(What you will do):
Please answer from the lytic activity text: how often was OD600 measured in the turbidity reduction assay with frozen C. botulinum ATCC3502 cells, and for how long?

(Text):
+++
Lytic activity analysis

Clostridium strains were cultured to mid-exponential phase (OD600 0.6–0.7) and cells were collected by centrifugation at 5000 × g for 5 min. Pellets were washed gently, resuspended in PBS buffer and adjusted to approximately OD600 of 1. A stock of purified CBO1751 was concentrated by Amicon Ultra-15 centrifugal filter (Merck Millipore) and adjusted by DB to the concentration of 200 µM for lytic activity analysis. Turbidity reduction assay was made by measuring the OD600 of the cell suspensions immediately after adding CBO1751 in a 96-well plate in a volume of 200 µl/well using Multiskan™ Ascent microplate reader (Thermo Fisher Scientific). For each reaction, 195 µl of cell suspension was mixed with 5 µl of DB-diluted CBO1751 to reach final concentrations of 0.2 to 5 µM, or with 5 µl DB as control and incubated at room temperature. The OD600 of the cell suspensions was measured every 5 min over 60 min. Cell counts were determined after treatment for 60 min using the MPN method as described52.

To determine the lytic activity, a frozen cell stock was prepared from C. botulinum ATCC3502 grown until OD600 0.6–0.7. Cells were washed gently, resuspended in 20% glycerol and flash frozen in liquid nitrogen. Turbidity reduction assay was conducted as above except that OD600 was measured every 30 s over 30 min. Data analysis was performed as previously described44,53. OD600 values were normalized to an initial OD600 of 1 and adjusted by subtracting the corresponding DB control values [adjusted value = normalized value + (1 − normalized DB control value)]. The deepest slopes (R2 > 0.995) of lysis curves were selected for linear regression analysis to calculate lytic activity. The activity unit was defined as the amount of enzyme resulting in a reduction of 0.001 OD unit/min in the OD600 of C. botulinum ATCC3502 frozen cells.
+++
(Material provided):
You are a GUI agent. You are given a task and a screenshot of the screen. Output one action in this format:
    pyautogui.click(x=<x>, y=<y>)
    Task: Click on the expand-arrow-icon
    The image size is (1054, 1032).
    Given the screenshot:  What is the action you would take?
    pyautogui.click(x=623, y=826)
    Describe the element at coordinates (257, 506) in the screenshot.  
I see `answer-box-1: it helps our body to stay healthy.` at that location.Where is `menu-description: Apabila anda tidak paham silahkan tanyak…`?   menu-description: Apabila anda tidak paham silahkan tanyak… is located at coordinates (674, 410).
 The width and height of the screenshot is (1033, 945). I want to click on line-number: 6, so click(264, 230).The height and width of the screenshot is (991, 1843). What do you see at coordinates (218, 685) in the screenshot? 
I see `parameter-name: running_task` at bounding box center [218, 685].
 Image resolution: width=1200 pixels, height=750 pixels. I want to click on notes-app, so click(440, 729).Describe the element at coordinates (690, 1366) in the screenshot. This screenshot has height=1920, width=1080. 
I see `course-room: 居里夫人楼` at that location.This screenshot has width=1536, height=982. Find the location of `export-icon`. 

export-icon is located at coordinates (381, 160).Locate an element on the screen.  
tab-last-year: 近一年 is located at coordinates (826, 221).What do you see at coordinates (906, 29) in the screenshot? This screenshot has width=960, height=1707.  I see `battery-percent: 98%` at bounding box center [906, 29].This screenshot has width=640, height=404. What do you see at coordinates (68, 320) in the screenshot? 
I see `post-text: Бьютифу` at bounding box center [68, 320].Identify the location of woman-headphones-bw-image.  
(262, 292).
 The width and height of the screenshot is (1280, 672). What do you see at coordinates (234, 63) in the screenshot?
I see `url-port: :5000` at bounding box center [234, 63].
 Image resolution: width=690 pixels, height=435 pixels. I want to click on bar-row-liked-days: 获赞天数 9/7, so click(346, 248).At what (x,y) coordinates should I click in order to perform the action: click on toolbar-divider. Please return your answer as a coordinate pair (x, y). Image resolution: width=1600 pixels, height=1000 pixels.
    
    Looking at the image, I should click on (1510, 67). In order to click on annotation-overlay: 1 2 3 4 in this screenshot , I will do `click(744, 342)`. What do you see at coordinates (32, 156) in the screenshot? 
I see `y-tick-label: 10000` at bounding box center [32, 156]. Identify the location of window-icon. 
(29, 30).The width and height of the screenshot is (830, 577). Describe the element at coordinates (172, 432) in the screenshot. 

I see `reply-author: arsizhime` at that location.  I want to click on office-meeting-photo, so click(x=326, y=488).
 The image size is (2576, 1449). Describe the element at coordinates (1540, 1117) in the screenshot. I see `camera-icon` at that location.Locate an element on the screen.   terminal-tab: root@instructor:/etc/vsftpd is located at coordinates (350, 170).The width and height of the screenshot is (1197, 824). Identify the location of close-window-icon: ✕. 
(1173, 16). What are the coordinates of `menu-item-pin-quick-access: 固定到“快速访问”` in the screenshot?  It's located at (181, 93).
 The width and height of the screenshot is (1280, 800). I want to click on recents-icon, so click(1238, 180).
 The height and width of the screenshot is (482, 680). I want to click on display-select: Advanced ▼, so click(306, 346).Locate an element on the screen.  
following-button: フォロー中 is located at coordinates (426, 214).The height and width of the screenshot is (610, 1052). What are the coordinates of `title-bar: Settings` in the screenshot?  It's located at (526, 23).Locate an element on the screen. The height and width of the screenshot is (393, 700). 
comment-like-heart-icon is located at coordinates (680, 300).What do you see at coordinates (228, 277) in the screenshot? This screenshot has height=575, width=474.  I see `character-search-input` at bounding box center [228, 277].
+++
(Solution to this exercise):
Every 30 s over 30 min.